"A
Mora" Pierre philosophale des maîtres édificiers du terroir
monégasque (I), par
Claude Vaccarezza
Article
de 7 pages avec illustrations (extrait)
De
ses moulins à huile traditionnels, la Principauté de Monaco n’a conservé
qu’un souvenir voilé par le temps. Seuls un boulevard - et la place où il
aboutit - ainsi qu’une descente exigüe, en sauvegardent aujourd’hui, par
leur dénomination, la fragile mémoire. L’huile extraite à Monaco n’a pas
moins constitué dans les siècles passés la fierté du pays et un pilier de
son économie. A partir des archives de la Santé maritime du port de
Marseille1, ont été retracés, de 1731 à 1800, pas moins de l2 114 navires
ayant apporté dans la cité phocéenne 109 770 milleroles2 d’huile d’olive
de la Principauté3. Bien que les zones d’exploitation et d’exportation
furent par la suite réduites, cette activité traditionnelle ne s’est pas
moins poursuivie jusqu’au début du XXe siècle. A la raréfaction de la
quantité n’a toutefois pas correspondu une diminution de la qualité ; ainsi,
lors des Expositions universelles de 1873 (Vienne) et de 1900 (Paris), 2
exploitants monégasques furent respectivement distingués à ce titre, le
second recevant une médaille d’or pour, notamment, l’huile d’olive vierge
provenant de sa propriété du Vallon de la Noix4.

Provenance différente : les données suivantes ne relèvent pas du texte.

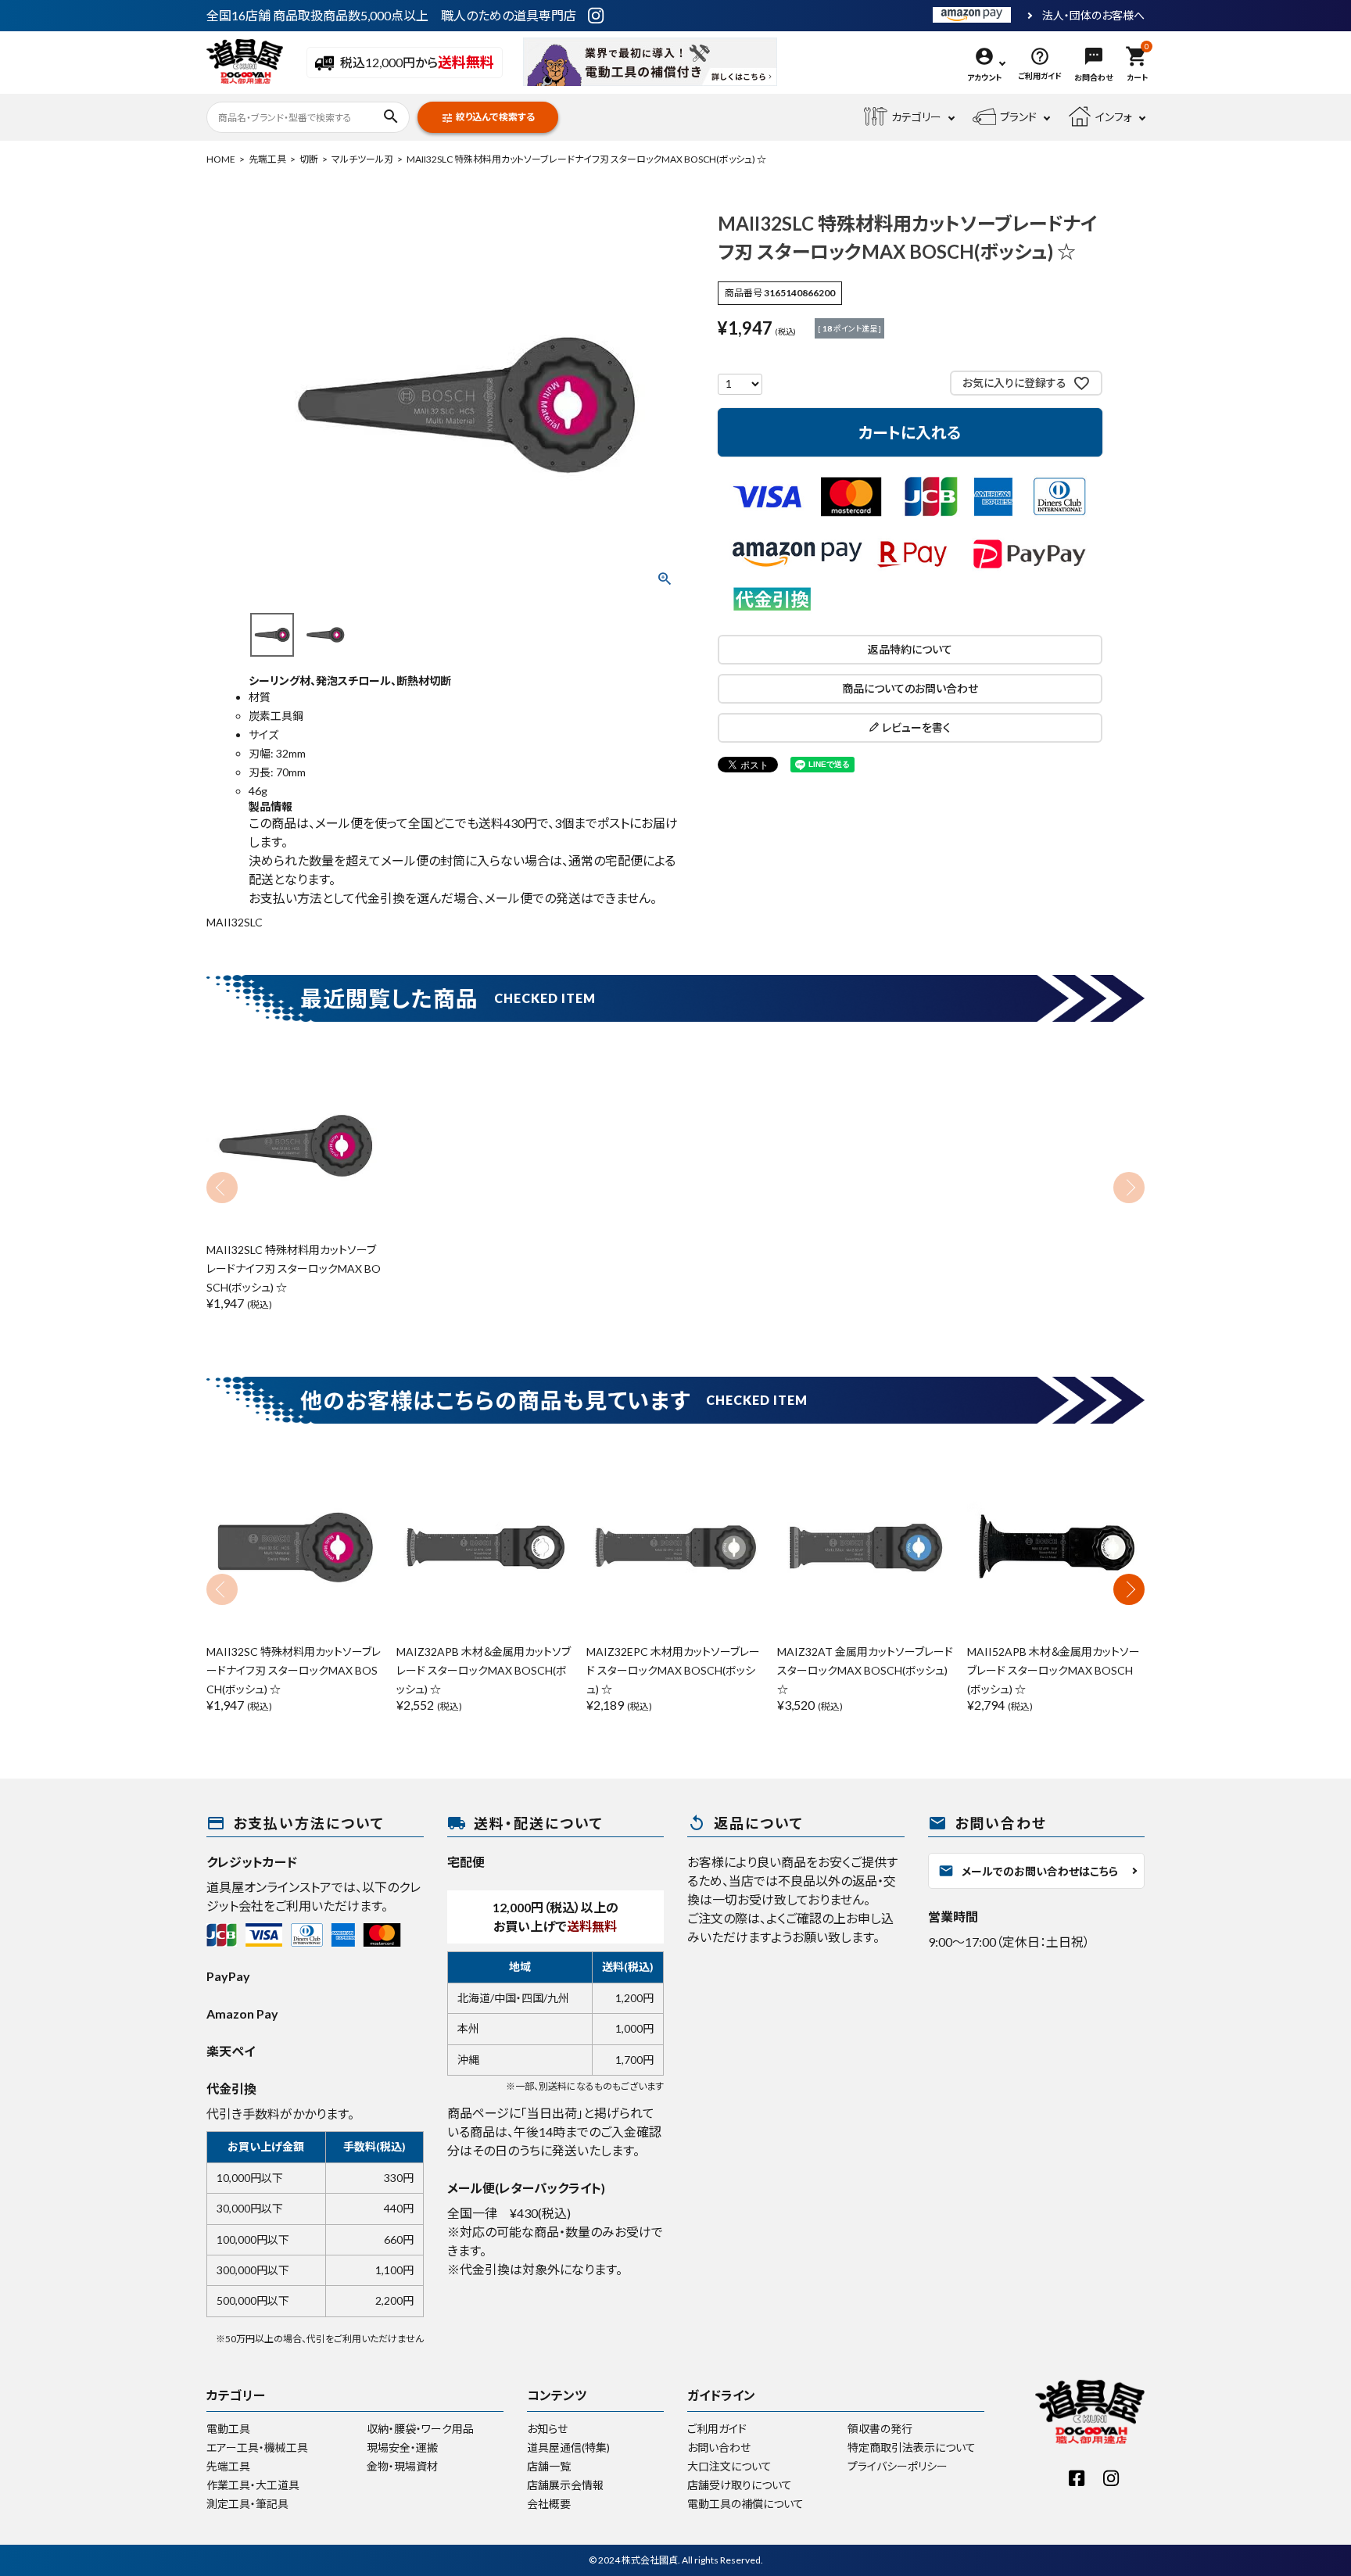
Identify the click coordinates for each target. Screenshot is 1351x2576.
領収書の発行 (880, 2428)
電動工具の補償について (745, 2503)
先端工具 (267, 159)
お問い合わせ (719, 2447)
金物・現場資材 (402, 2466)
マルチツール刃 (362, 159)
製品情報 (270, 806)
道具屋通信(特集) (568, 2447)
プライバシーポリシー (898, 2466)
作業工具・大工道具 (252, 2485)
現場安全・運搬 (402, 2447)
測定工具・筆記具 (247, 2503)
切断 (308, 159)
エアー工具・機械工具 (257, 2447)
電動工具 (228, 2428)
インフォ (1113, 117)
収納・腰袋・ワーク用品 (420, 2428)
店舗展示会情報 (565, 2485)
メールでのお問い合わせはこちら (1028, 1871)
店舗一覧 (549, 2466)
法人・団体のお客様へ (1093, 15)
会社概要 (549, 2503)
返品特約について (910, 649)
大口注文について (729, 2466)
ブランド (1018, 117)
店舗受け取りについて (739, 2485)
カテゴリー (916, 117)
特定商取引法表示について (912, 2447)
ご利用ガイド (717, 2428)
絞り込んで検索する (488, 117)
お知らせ (547, 2428)
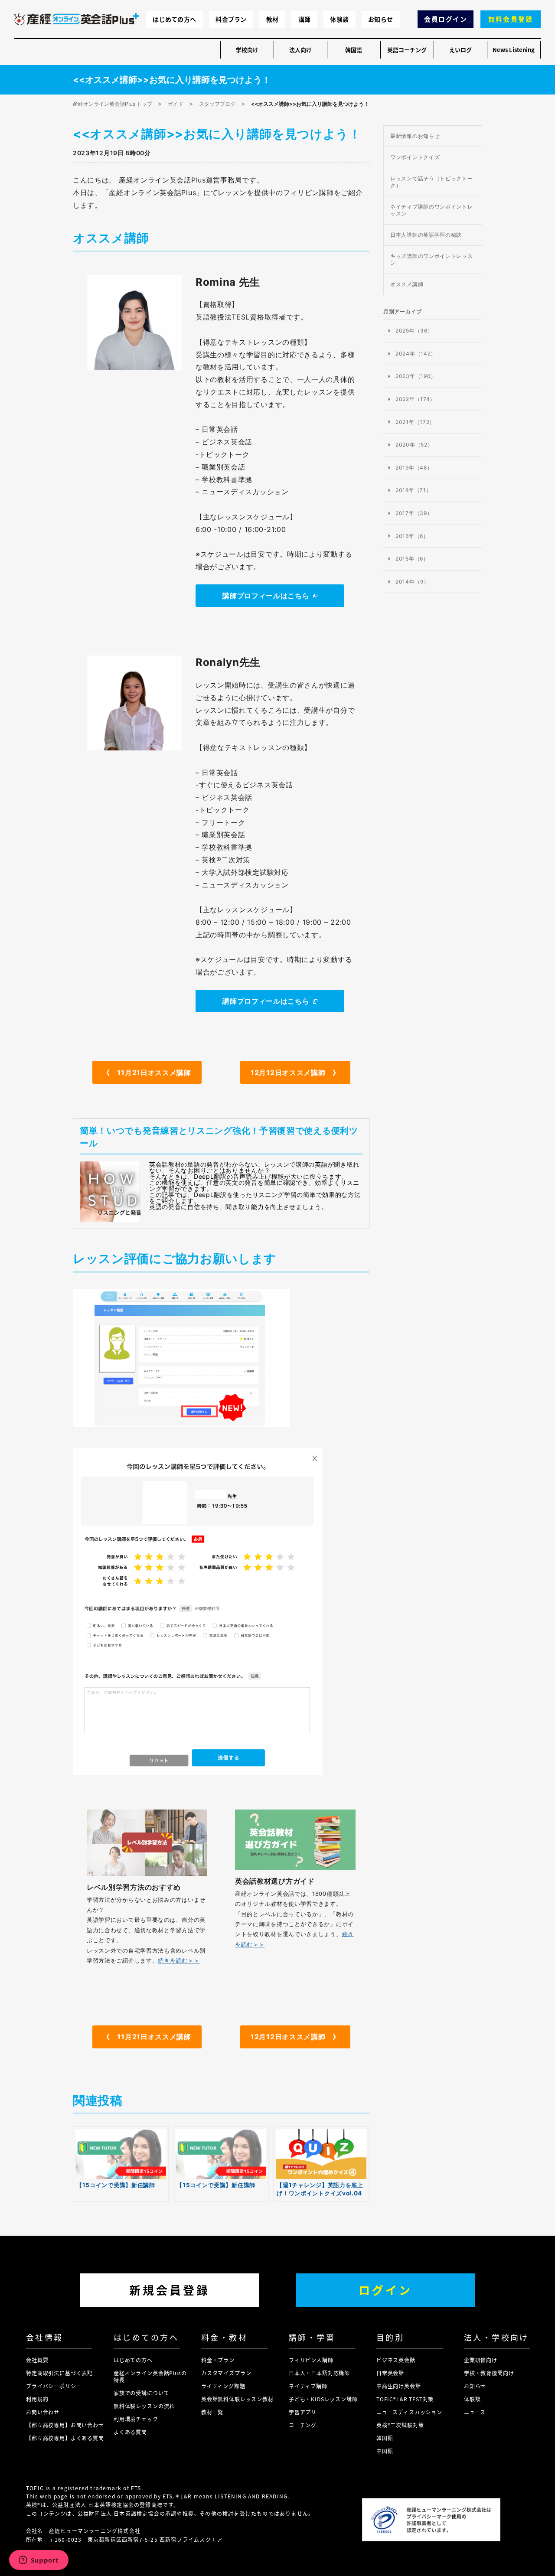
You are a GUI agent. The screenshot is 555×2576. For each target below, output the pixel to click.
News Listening (514, 50)
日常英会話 (390, 2373)
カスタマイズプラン (226, 2373)
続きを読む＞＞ (178, 1960)
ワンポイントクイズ (415, 157)
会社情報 (44, 2337)
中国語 (384, 2451)
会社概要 (37, 2360)
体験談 (339, 19)
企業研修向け (480, 2360)
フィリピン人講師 (311, 2360)
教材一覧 (212, 2412)
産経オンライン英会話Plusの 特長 (150, 2376)
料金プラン (230, 19)
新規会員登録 (169, 2290)
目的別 (390, 2337)
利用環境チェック (136, 2419)
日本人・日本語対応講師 (319, 2373)
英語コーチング (407, 50)
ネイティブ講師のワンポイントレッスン (431, 210)
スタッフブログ (217, 104)
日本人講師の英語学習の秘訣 (426, 235)
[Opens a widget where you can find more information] (39, 2561)
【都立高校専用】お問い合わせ (65, 2425)
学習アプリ (303, 2412)
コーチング (303, 2425)
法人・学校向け (496, 2337)
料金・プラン (218, 2360)
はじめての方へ (174, 19)
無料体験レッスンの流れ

En 1846, une vingtaine de moulins
fonctionnaient en Principauté27; auparavant leur nombre fut sensiblement supérieur.
Si,
déjà, la trituration des olives avait fait l’objet, le 7 août 1815, d’une
réglementation mal ressentie par les producteurs, en 1816, au motif de remédier
à une mauvaise qualité des farines et du pain, ainsi qu’à leur cherté, le
Prince héréditaire Honoré (le futur Honoré V) expropria en effet, dans le
contexte de la tristement célèbre « exclusive des blés », 4 moulins à
huile (dont 2 auraient toutefois été restitués par la suite) de la vallée
mentonnaise du Careï pour les faire moderniser et les transformer en moulins à
grains. La popularité de ce souverain réformateur (il fut le premier à
organiser notamment la séparation des pouvoirs administratif et judiciaire et
à instituer le double degré de juridiction) ne s’en trouva pas favorisée,
d’autant que les exportations d’huile, frappées d’une taxe disproportionnée,
se trouvaient proscrites de fait. Sous le règne de son successeur, son frère
Florestan, des réticences se manifestèrent à la suite d’une décision de la
Princesse Caroline d’établir à Menton un « gigantesque moulin à haute
pression » (le gouverneur Raymond de Boyer de Sainte Suzanne et l’historien
Jean-Honoré Labande mentionnent pour leur part l’édification d’un second
moulin de ce type à Monaco même). En 1844, en effet, sous l’influence de son
épouse, le nouveau Prince, estimant les moulins traditionnels peu performants,
fit construire dans la vallée du Careï, par un ingénieur aixois, un complexe
de transformation des olives en huile doté d’un mécanisme moderne de
conception anglaise. Cette affaire, connue sous le nom du « moulin à huile de
Menton » provoqua un mécontentement si généralisé que le souverain fut
contraint dès l’année suivante à fermer l’établissement « modèle ».
Une ordonnance du 29 novembre 1845 vint ensuite régir la vente des olives, la Sérénissime
Chambre (le trésor princier), se voyant attribuer un droit exclusif d’achat ;
l’on n’hésita pas alors à parler d’« exclusive des olives ». Au cours
de la première moitié du XIXe siècle, l’oléiculture de la Principauté fut
ainsi l’enjeu d’intérêts économiques qui ont très certainement influé
sur son développement.
L’on doit aux caractéristiques géographiques
particulières du territoire une implantation des moulins monégasques
remarquablement littorale, à la différence des terroirs voisins où ces bâtiments
furent regroupés dans les vallées de l’arrière-pays.